Актуальные проблемы Европы №4 / 2017 - стр. 24
Концептуально атаки на США и возведение терроризма в ранг одной из основных угроз международной безопасности привели к доктринальной трансформации американских и европейских подходов к проблеме ее обеспечения. В практическом плане результатом стало появление новых де-факто зон ответственности Североатлантического альянса на Ближнем Востоке [Богатуров, 2004]. Позднее право альянса на то, чтобы действовать за пределами своих границ, было официально закреплено в новой стратегической концепции НАТО, принятой на саммите в Лиссабоне в 2010 г. [Active engagement.., 2010] В свою очередь, европейская стратегия безопасности под названием «Безопасная Европа в мире, который должен стать лучше» в 2003 г. постулировала кардинально новый характер угроз безопасности для ЕС. В стратегии, в частности, отмечалось, что концепция самообороны ЕС, которая вплоть до окончания холодной войны исходила из необходимости отразить потенциально возможную угрозу вторжения, должна подвергнуться трансформации. Появление новых угроз, таких как терроризм, распространение оружия массового поражения, приближение ЕС к кризисным регионам в результате процесса расширения, плохое государственное управление, организованная преступность, способствовало тому, что линия передовой обороны смещалась за формальные границы ЕС [A secure Europe.., 2003, p. 7]. В 2000-е годы Турция как раз и стала такой линией обороны для ЕС, а для США и НАТО – плацдармом для действий на пространствах новой зоны ответственности.
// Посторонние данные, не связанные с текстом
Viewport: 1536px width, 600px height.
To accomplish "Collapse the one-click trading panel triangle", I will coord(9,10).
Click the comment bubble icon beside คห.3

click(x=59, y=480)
События «арабской весны» 2010–2011 гг. и вовлечение Турции в «сирийский кризис» с 2012 г. вызвали не только переформатирование внешней политики Турции на региональном уровне, но также привели к изменениям в подходах к борьбе с терроризмом и пересмотру стратегии обеспечения национальной безопасности. На фоне волнообразного обострения террористической активности в регионе количественные показатели антитеррористической деятельности в Турции ощутимо снизились. По официальным данным, в 2013 и 2014 гг. турецкие спецслужбы вместе с полицией задержали лишь 184 подозреваемых за связи с «Аль-Каидой» [Sancar, 2013]. Примечательно, что глава турецкого правительства Реджеп Эрдоган приводил эти данные журналистам как доказательство того, что власти продолжают активно бороться с радикалами, хотя сами по себе цифры говорили об обратном – резком снижении антитеррористической активности.
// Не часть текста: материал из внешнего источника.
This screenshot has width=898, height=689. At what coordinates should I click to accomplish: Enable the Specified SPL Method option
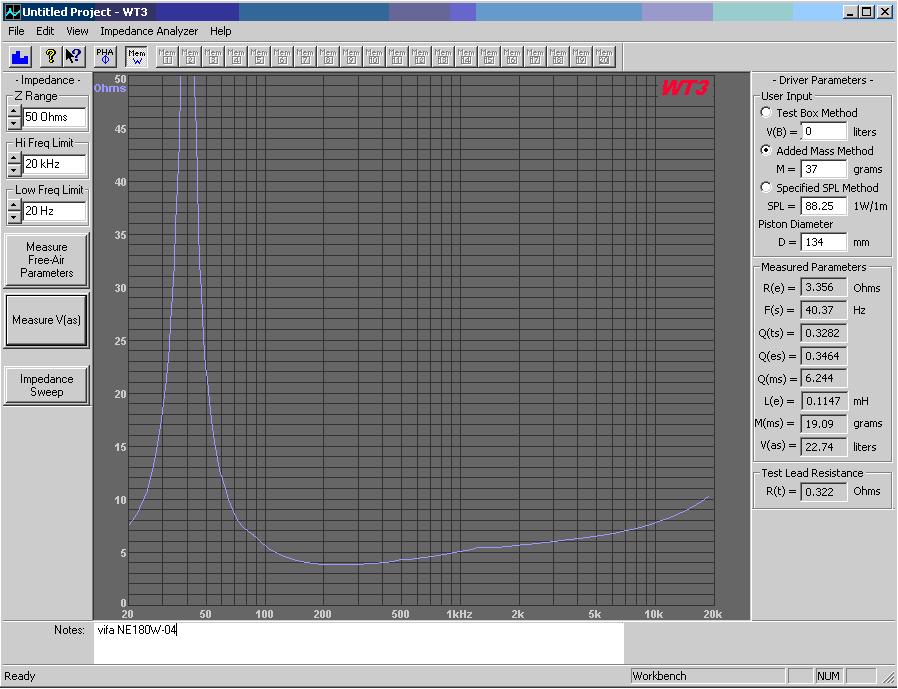click(767, 188)
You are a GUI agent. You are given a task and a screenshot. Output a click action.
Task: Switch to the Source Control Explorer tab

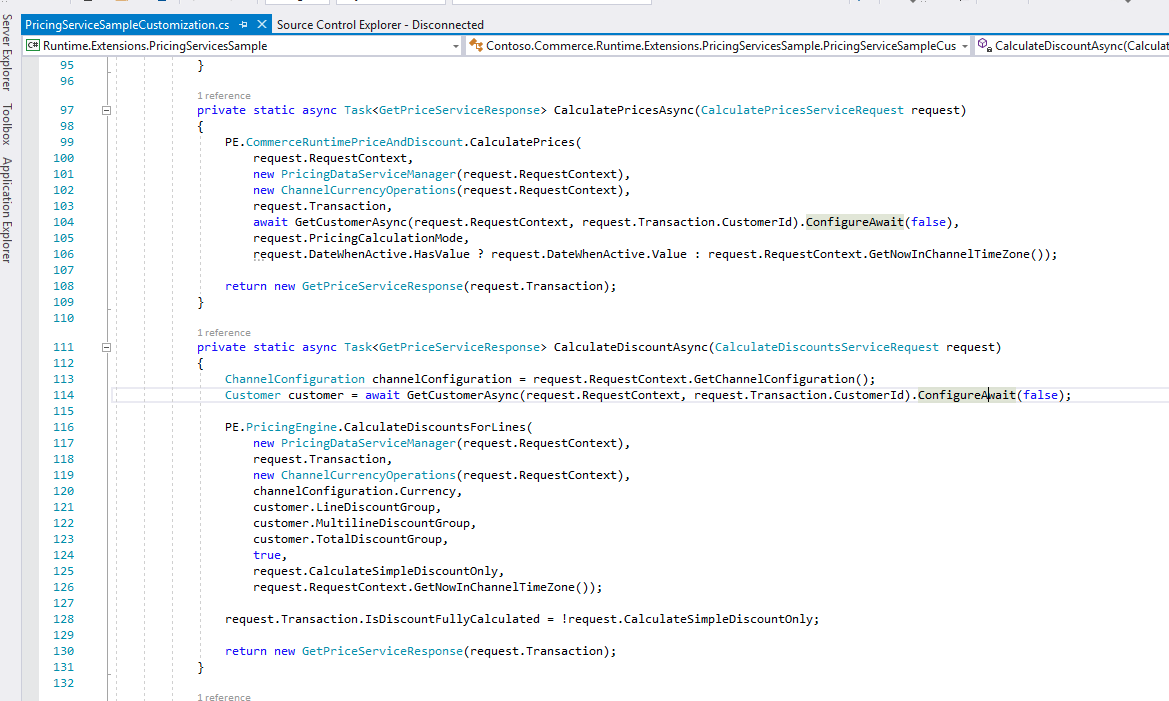[x=378, y=23]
В то же время в турецких и западных СМИ стали появляться сведения о новых подходах властей Турции к радикалам и использовании джихадистов против режима Башара Асада в Сирии. Как писала оппозиционная газета «Taraf», журналисты которой впоследствии были обвинены в государственной измене [Emre Uslu’ya.., 2014], с 2012 г. Турция стала одним из главных перевалочных пунктов для представителей радикальных исламистских группировок, стекающихся из разных стран для участия в сирийском конфликте, а турецко-сирийская граница стала проницаемой для джихадистов [Uslu, 2014 a]. Внутри страны активность местных радикальных исламистских группировок и ячеек таких организаций, как «Аль-Каида» и «Джабхат ан-Нусра», стала нарастать обратно пропорционально снижению контртеррористической активности полиции, на протяжении 2000-х годов последовательно преследовавшей не только боевиков радикальных группировок, но и их потенциальных сообщников и идейных сторонников по всей стране.